[Saved data entries]
:::

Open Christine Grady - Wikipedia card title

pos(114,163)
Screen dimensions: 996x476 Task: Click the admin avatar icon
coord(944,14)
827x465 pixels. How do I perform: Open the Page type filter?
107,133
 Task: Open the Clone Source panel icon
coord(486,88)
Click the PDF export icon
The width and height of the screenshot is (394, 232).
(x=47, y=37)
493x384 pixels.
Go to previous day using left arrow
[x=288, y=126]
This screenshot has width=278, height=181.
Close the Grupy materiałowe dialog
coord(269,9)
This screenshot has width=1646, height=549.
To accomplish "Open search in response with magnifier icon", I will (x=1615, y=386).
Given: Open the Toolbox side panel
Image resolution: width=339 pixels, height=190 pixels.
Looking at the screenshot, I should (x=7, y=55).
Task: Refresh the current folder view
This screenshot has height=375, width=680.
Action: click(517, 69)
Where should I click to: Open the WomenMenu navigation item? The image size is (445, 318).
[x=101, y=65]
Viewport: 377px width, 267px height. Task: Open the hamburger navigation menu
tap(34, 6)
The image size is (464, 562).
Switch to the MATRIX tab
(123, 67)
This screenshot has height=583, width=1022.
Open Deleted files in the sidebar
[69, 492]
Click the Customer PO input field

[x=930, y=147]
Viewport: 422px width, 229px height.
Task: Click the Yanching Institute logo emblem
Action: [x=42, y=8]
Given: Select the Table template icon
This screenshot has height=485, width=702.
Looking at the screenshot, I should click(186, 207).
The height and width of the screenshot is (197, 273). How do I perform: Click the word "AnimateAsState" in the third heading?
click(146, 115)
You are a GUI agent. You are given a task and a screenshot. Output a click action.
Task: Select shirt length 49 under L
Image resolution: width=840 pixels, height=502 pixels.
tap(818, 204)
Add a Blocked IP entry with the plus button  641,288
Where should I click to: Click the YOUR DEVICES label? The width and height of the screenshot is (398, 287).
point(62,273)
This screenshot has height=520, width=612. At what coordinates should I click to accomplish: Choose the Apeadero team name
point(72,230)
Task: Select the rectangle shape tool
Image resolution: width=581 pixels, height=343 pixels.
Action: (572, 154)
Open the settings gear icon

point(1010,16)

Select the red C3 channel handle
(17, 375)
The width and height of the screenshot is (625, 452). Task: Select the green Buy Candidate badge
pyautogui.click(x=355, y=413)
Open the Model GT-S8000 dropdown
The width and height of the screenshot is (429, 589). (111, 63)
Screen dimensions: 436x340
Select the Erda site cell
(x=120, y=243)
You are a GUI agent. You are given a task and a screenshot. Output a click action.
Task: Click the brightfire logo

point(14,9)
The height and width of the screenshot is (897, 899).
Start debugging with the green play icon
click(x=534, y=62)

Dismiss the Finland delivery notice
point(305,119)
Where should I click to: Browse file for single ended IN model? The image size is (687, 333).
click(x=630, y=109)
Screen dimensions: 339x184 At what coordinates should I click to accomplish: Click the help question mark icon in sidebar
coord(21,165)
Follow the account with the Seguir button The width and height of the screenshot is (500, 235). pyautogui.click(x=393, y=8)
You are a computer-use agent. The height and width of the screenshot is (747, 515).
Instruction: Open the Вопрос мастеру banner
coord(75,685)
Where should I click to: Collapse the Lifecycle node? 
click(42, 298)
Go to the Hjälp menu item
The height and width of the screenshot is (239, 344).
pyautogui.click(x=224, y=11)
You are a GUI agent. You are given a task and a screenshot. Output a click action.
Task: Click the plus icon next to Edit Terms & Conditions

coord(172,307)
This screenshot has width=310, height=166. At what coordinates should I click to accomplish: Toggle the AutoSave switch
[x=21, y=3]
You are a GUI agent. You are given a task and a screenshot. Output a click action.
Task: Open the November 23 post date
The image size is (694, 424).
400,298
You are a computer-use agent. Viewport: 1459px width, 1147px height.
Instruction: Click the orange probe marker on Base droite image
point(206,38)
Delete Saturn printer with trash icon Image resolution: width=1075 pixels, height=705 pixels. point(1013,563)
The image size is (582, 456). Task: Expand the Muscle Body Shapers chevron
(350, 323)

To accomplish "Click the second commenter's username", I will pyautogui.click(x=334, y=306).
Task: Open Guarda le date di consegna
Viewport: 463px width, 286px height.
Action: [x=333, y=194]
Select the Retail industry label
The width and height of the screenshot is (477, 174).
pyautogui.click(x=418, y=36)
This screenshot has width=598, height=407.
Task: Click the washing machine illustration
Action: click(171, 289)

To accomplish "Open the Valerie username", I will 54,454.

:::

▶ [Your goal]: Could you return the lines in the entries above that contain "will"?

▶ [The answer]:
To accomplish "Open search in response with magnifier icon", I will (x=1615, y=386).
To accomplish "Click the second commenter's username", I will pyautogui.click(x=334, y=306).
To accomplish "Open the Valerie username", I will 54,454.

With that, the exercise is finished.